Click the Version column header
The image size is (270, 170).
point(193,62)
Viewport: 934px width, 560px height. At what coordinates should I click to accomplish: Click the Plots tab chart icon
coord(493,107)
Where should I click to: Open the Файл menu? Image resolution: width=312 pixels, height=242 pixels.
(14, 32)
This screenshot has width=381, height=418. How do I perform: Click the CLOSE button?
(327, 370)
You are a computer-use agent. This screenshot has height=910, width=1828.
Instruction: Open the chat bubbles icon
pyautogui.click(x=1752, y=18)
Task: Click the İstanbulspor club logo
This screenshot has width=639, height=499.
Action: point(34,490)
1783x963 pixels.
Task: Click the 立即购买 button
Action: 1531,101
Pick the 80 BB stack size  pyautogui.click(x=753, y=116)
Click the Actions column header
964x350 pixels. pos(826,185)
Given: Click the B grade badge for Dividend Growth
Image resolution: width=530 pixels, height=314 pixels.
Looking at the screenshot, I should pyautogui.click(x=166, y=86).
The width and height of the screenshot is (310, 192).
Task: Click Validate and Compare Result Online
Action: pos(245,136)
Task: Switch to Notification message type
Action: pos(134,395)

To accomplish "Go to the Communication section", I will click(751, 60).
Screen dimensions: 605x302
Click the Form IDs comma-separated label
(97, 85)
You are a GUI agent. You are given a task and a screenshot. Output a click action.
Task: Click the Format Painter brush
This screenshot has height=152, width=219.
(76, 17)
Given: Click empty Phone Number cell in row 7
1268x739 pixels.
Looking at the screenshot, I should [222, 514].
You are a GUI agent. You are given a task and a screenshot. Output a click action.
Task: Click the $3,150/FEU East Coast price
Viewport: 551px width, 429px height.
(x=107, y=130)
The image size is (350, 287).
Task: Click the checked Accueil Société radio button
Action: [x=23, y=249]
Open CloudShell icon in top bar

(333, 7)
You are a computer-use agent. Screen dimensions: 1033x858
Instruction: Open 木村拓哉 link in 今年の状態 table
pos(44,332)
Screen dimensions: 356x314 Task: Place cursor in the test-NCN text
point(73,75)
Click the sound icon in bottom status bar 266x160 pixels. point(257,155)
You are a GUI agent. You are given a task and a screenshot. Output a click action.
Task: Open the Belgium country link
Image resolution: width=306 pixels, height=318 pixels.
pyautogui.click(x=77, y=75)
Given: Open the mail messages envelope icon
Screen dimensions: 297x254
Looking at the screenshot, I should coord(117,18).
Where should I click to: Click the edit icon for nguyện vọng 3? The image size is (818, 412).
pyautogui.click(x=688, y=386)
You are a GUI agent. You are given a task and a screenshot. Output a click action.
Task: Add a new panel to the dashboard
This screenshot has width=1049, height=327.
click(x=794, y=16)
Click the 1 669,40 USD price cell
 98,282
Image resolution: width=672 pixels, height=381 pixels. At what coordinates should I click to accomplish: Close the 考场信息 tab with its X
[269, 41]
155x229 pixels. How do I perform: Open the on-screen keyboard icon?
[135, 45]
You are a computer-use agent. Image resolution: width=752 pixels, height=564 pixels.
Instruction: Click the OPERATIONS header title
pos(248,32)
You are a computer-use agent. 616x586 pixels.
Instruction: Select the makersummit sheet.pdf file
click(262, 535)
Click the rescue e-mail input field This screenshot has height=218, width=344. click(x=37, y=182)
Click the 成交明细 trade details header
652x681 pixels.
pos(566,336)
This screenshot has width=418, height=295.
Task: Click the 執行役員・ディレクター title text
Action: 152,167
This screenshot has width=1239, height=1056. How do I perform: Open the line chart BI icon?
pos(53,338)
☆ ☆ ☆ ☆
Activity — Would you copy, unchanged, the stretch of the records above that begins at the line containing "Instruction: Open 木村拓哉 link in 今年の状態 table" and ends at the line containing "Click the sound", and only that?

Written solution —
Instruction: Open 木村拓哉 link in 今年の状態 table
pos(44,332)
Screen dimensions: 356x314 Task: Place cursor in the test-NCN text
point(73,75)
Click the sound icon in bottom status bar 266x160 pixels. point(257,155)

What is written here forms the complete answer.